(Pixel coordinate grounding data)

== == ==

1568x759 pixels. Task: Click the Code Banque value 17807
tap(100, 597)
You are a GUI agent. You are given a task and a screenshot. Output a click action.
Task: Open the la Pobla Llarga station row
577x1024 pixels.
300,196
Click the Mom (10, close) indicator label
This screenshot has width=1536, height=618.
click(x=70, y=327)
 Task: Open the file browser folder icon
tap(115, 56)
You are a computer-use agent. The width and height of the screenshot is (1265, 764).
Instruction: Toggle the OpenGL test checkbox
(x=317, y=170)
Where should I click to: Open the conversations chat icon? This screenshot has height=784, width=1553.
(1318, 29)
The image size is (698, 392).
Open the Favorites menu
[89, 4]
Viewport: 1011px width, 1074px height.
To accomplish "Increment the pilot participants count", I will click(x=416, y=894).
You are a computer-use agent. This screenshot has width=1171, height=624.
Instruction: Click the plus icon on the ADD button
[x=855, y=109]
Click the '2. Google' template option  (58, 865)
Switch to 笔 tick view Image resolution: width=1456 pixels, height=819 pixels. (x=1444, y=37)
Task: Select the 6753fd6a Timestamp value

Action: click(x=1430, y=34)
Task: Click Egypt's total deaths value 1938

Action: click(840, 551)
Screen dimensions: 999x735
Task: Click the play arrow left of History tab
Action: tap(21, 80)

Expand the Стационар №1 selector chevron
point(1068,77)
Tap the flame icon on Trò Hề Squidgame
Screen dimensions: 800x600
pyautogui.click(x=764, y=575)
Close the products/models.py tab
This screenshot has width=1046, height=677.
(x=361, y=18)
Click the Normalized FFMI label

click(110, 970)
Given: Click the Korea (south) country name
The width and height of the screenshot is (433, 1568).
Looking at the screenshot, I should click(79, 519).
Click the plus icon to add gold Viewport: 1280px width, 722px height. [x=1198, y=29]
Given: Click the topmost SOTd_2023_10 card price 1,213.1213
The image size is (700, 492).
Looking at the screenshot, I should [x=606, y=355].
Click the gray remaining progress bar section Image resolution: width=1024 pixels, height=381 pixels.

== == ==

* WHAT THE TASK REQUIRES: Search the data above for the string "resolution" and return every line that has it.

* RESULT OF THIS EXERCISE:
Switch to 笔 tick view Image resolution: width=1456 pixels, height=819 pixels. (x=1444, y=37)
Click the gray remaining progress bar section Image resolution: width=1024 pixels, height=381 pixels.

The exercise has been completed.